¿Qué hemos perdido?
“Ha sido siempre amanecer, milagro”, nos dice el cantautor cubano Francisco Céspedes en una bonita y melancólica canción. Cinco palabras que son perfectas para una poesía pero que no resonaban como la oración de todo buen cristiano que ha sido educado para agradecer a Dios por despertar a un nuevo día.
Antes de marzo del 2020 no había tiempo para detenerse a pensar en ello. ¿Por qué no habríamos de despertar si tenemos 10, 20, 30, 40, 50 o 60 años? ¿Por qué si se mueren los “viejitos”? Si acaso había que rezar para no morir atropellado o en un accidente automovilístico al tomar la carretera.
Entre las tantas cosas que sacó a flote la pandemia fue el tabú de la muerte. Esa que no se mencionaba porque las abuelitas y tías decían que “no había que atraerla”. Nunca como en los últimos 18 meses la muerte había sido pronunciada, discutida y expuesta en cada sobremesa familiar. Ya lo de menos era si las noticias de los decesos del día eran a consecuencia del covid. El halo de la muerte nos ronda desde el año pasado y verla en la casa de enfrente nos repliega hacia la nuestra.
Hay en el psicoanálisis dos conceptos freudianos: duelo y melancolía. En ambos, Freud refiere que el sujeto experimenta dolor y pérdida de interés por el mundo exterior ante la pérdida del objeto amado (físico o ideal), cuya ausencia persiste en lo psíquico. Sin embargo, mientras en el duelo hay un referente simbólico sobre lo que se perdió, en la melancolía, el sujeto puede saber a quién perdió pero no lo que perdió en él.
De alguna manera hemos perdido algo en los últimos 18 meses. Desde familiares cercanos, amistades y empleos hasta los pies en el suelo. Pero ¿qué de nosotros hemos perdido en esas despedidas?

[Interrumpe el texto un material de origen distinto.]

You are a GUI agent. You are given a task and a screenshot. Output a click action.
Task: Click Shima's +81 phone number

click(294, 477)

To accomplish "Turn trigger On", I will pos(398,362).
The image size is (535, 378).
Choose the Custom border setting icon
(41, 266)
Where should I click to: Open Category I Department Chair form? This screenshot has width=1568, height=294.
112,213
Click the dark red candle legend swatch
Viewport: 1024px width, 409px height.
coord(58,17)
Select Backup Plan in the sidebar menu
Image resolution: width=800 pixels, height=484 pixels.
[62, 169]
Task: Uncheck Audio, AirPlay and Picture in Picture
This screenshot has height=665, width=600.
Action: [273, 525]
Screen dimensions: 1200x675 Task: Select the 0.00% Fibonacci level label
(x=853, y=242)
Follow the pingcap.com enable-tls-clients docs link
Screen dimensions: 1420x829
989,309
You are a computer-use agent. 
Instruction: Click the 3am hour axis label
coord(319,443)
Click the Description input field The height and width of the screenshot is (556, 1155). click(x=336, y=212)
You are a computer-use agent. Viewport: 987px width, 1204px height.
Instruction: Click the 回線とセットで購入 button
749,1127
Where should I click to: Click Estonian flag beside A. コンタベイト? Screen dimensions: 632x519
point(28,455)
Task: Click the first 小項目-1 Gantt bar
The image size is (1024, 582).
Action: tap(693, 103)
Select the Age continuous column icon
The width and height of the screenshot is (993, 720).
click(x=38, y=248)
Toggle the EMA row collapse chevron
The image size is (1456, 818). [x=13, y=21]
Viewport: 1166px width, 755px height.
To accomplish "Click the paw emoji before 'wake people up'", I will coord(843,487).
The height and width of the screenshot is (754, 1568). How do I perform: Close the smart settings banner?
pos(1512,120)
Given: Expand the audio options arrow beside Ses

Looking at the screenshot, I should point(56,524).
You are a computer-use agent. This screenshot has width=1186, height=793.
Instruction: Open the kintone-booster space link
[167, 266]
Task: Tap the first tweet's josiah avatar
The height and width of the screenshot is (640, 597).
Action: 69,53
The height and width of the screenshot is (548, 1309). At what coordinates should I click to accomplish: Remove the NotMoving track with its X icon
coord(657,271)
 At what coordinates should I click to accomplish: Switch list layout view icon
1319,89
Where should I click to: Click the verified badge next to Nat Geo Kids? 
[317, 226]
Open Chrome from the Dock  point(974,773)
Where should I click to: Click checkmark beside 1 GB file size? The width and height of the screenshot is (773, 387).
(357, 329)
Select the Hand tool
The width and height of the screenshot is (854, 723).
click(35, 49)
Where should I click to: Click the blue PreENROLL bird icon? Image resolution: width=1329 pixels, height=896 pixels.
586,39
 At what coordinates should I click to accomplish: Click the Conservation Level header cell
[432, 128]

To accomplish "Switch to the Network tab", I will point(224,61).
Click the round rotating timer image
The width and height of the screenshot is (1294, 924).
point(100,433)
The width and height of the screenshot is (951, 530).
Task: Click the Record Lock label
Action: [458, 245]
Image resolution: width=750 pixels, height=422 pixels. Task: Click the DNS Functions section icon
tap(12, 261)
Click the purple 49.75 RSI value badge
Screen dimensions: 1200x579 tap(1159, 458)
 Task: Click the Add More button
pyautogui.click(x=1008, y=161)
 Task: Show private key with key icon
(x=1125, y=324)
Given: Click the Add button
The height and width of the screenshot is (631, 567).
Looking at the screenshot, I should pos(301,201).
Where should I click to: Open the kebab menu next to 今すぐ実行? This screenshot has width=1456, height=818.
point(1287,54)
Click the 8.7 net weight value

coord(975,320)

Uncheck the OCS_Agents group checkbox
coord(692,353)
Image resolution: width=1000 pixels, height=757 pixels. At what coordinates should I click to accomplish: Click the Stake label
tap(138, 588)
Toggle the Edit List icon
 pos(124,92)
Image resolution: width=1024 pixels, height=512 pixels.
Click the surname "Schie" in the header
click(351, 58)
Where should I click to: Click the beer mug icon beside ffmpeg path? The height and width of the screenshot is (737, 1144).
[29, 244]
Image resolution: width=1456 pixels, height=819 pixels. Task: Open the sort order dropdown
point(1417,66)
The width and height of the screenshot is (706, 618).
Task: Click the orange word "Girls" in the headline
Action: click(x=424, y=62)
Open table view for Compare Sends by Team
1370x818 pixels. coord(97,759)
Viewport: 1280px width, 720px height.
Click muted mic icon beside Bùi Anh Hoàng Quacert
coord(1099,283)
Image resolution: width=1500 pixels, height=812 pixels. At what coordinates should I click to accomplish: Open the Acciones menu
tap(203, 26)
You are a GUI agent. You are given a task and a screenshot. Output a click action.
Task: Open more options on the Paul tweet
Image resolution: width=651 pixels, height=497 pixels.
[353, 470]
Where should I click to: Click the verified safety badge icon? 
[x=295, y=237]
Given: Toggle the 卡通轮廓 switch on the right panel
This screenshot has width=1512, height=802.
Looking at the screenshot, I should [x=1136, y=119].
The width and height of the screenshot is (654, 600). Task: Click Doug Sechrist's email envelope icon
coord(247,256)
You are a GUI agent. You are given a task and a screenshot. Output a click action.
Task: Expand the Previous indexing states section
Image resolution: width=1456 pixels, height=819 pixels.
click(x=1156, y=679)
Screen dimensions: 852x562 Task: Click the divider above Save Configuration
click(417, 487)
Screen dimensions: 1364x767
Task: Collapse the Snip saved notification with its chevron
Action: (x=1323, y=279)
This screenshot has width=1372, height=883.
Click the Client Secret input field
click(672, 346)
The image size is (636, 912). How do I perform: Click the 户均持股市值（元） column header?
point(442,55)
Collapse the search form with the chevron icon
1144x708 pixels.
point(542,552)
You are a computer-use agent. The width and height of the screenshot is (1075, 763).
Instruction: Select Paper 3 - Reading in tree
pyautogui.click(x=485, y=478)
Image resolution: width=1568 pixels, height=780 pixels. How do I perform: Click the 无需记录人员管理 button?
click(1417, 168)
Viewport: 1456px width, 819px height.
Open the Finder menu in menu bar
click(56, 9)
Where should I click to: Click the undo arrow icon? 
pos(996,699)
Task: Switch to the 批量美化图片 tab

Tal vez hemos perdido el duelo. El espacio para sentir la ausencia, para realizar rituales de despedida, para enterrar libremente a nuestros muertos, para organizar funerales de tres días, con pan y café para todo el pueblo, porque recordemos que en México a la muerte se le hace una fiesta. ¿Cómo han elaborado los duelos los niños de 10, 20, 30, 40 o 50 años? En medio del conteo diario de decesos por covid, la vida sigue al otro día, no hay tiempo para llorar y hablar de los ausentes, para contar sus historias; en gran parte podría ser porque lo urgente es sobrevivir, ponerse el cubrebocas, ventilar los espacios y atender el zoom o pelear por si los restaurantes deben abrir o morir, por si las clases deben ser híbridas o presenciales.
- II -
Mi abuelito murió el 4 de enero. La doctora escribió “muerte natural” en su certificado. Tenía 95 años. La última vez que lo vi con vida fue la tarde de la Nochebuena. Ese día lo regañé por irse a meter a un tianguis en Acatzingo después de ir a ver a su huesero de cabecera.
- “Fui por unos pellejos muy buenos”.
- Pero abuelito, ¿no ves que está el virus?
- No… yo ya… si me va a dar pues ya… yo ya viví todo. Ya.
Esta semana lo soñé otra vez. Llegaba y abrazaba por detrás de la cintura a mi abue. “Ya vine a abrazar a mi vieja”, decía. Y ella se dejaba querer, por primera vez no le reclamaba por andar coqueteando con la de las gelatinas o cualquier otro detalle. Fue la escena más amorosa entre ellos que vi en mis sueños, como nunca en la vida diurna. Eran polos opuestos. Pasaron más de 60 años durmiendo juntos. El día que murió mi abue quería llorar, pero desde hace años sus ojos están secos a consecuencia de la artritis, así que sollozaba quedito para no ahogarse en su pena.
Él siempre entraba haciendo escándalo. “¡Mi amor!”, nos decía a sus nietas en un grito al saludarnos con beso y abrazo.